Exercise requirements:
Convert the records, from the line containing "You are a computer-use" through the end of the records, into a numbered list that omits blank lines and leaves out the pictures.

Data provided:
········

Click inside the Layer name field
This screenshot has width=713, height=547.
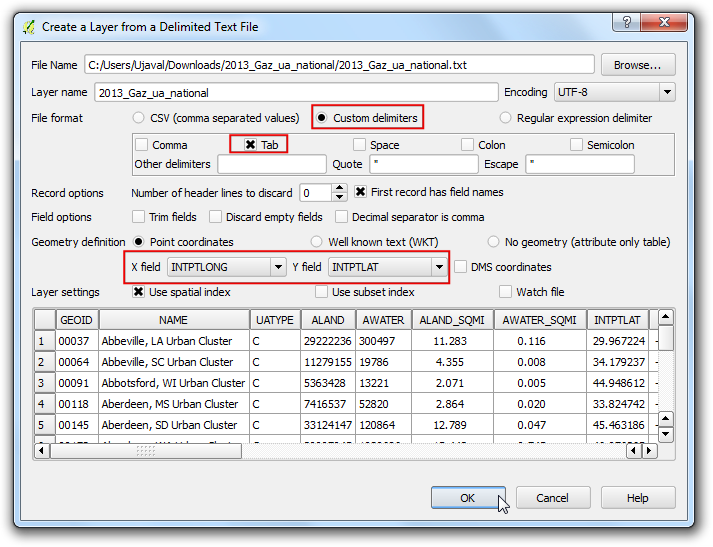(x=296, y=92)
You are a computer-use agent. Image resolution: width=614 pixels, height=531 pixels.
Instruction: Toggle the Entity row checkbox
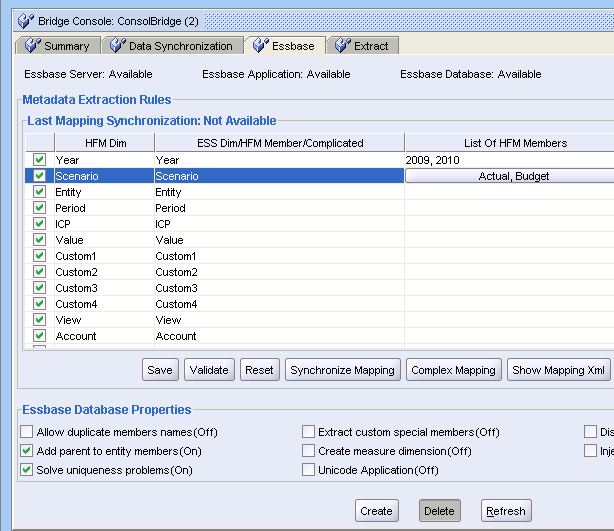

········

Reply to the task:
1. You are a computer-use agent. Image resolution: width=614 pixels, height=531 pixels.
2. Instruction: Toggle the Entity row checkbox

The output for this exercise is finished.